Rethinking Physician Involvement in Lethal Injection
Why physician involvement in the practice must be reconsidered
Since a moratorium on capital punishment was lifted in 1976, the United States of America has executed over 1,500 death row inmates. The majority of these executions have been carried out using 1, 2 or 3-drug lethal injection protocols. In 2021 alone, 11 prisoners in America were executed this way. So far in 2022, 7 have been executed using the method.
Lethal injection, as a means to carry out state-sanctioned executions, was first proposed nearly 50 years ago by Jay Chapman, Oklahoma's state medical examiner. Following public pressure to abandon the use of electrocution in capital punishment, Chapman's injection protocol spread across the country and capital punishment, through its new association with medicine, became respectable once again.
Following its adoption, the standard lethal injection protocol included the use of three fast acting drugs administered intravenously in the inmate's arm. The first, sodium thiopental, acts as a sedative and relaxes the prisoner. Next, a paralytic agent is administered to inhibit skeletal muscle contraction, paralyzing the inmate. Finally, an injection of potassium chloride is administered to induce cardiac arrest, killing the inmate.
Of these drugs, the most controversial remains the paralytic agent, which effectively serves as a behavioral mask during the execution protocol. The use of this drug has led some medical professionals to refer to the lethal injection process as a sort of theatre: "the curtain goes up, the curtain goes down".
With the employment of a paralyzing agent, onlookers are saved the trouble of witnessing an untidy execution in which inmates may convulse or twitch. But as has been noted elsewhere, the use of the paralytic, from the perspective of the inmate, is bizarre as it offers a more human-seeming execution but allows for the possibility, quite literally in this case, of unbearable pain and suffering. Giving the masking quality of the paralyzing agent, its use in traditional modes of end of life care is generally prohibited.

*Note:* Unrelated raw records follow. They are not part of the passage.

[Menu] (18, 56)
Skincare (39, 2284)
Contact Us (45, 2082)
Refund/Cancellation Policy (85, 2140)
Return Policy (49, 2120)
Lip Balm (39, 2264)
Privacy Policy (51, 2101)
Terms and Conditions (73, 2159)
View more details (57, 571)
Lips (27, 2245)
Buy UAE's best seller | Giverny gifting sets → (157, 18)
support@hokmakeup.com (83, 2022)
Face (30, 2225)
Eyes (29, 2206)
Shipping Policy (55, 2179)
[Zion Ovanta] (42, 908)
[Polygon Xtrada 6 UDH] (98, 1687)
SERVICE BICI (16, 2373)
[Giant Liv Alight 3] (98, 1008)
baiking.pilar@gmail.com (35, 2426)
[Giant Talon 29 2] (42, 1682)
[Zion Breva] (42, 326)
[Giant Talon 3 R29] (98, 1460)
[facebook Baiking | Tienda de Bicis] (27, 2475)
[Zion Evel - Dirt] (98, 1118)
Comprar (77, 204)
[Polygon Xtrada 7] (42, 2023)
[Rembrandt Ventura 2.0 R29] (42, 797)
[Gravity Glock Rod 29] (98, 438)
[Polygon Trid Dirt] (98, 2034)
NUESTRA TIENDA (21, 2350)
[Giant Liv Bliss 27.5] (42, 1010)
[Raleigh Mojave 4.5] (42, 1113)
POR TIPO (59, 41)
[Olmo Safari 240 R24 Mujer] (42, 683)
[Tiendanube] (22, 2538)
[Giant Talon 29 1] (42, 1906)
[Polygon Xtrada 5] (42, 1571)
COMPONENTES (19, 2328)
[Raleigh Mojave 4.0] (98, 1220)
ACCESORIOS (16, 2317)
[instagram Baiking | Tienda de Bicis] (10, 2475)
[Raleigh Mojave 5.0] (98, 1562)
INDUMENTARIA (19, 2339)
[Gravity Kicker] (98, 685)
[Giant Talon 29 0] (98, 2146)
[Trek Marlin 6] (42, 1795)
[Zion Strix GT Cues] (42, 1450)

Controversy related to the procurement of specific drugs used in America’s execution chambers has led to changing protocols from state to state. Some, at times, have relied upon large dose single drug protocols. Haphazard approaches along these lines have led to a number of cruel and unusual executions. These cases have thrust the constitutionality of lethal injection practices into the spotlight repeatedly. Ultimately, high courts in the US have sided against the claim that the protocols are unconstitutional.

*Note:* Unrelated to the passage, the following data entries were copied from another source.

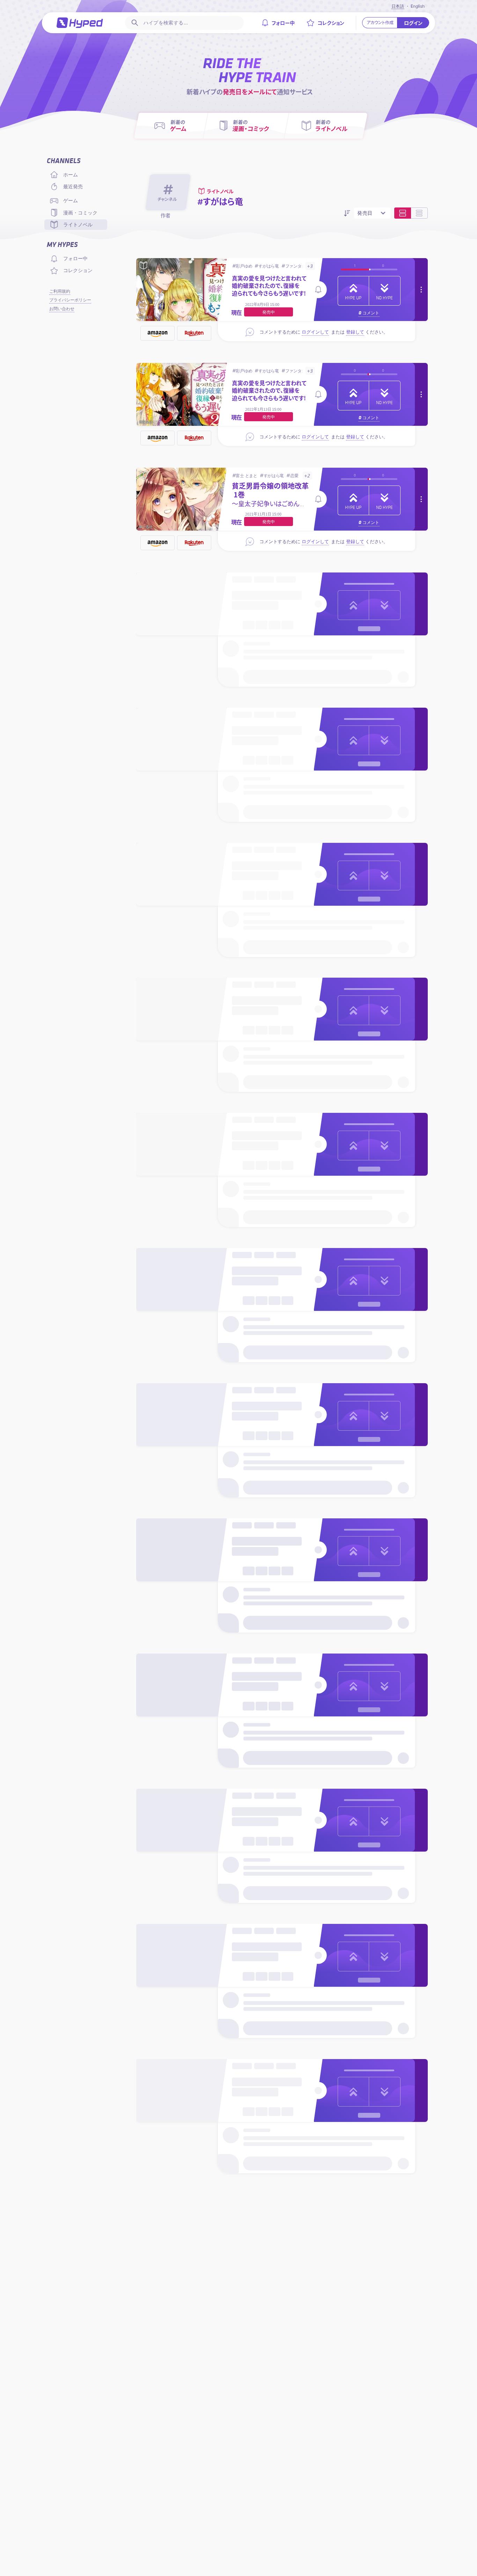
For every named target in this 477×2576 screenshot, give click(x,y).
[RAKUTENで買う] (194, 333)
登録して (355, 332)
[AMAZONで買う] (157, 333)
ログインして (315, 332)
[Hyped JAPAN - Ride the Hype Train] (80, 22)
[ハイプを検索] (134, 23)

A vigorously contested component of the debate around lethal injection has involved the role of the physician in the proceedings. While most professional organizations side against involvement, doctors in America have differing views on this question, some arguing that involvement of skilled professionals mitigates risks that the patient may otherwise face in the hands of untrained or under-trained staff.
As I have argued elsewhere, while interesting, this logic rests on the fundamental assumption that the medical profession’s only recourse is to mitigate harm in cases where the state coerces involvement in carrying out its laws.
This is, of course, ethically and factually awry. Physicians have great impact on societal views and on the laws society ushers in. Refusing involvement would place further pressure on the state given how poorly it handles these proceedings, and may shift public sentiment away from favorable views of the practice.
A patient faced with the certainly of execution may well prefer a physician to be present and involved in the procedure to mitigate the risk of suffering. But physician involvement in lethal injection practices simply distorts and disfigures bioethics norms and standards the profession depends on. The prisoner on the receiving end of physician care in this context could never be said to providing informed consent, given that few otherwise healthy inmates in this position actually want to die.
And those who argue that prisoners are not patients in the context of lethal injection need to ask themselves why doctor involvement is so necessary in that case. Of course it is because they are fulfilling fundamental roles related to their profession. I simply suggest that this extend to professional ethics standards.
This issue is a complex one, there is no doubt. But physician involvement in the practice of lethal injection needs to be rethought, given the power doctors have to influence laws, and given the responsibility they have to uphold ethical principles and the public’s trust.
In the 21st century, there is simply no role for medicine in America’s execution chambers. On this question, the profession can and must do better.
The rest of the civilized world gets this. The rest of civilized medicine gets this. It's now time for American society and medical culture to return to a salient ethic on the question of capital punishment.
Dr Dennis E. Curry is a political commentator and resident physician training in Psychiatry.
*An earlier version of this article first appeared in the Huffington Post Blog in 2016.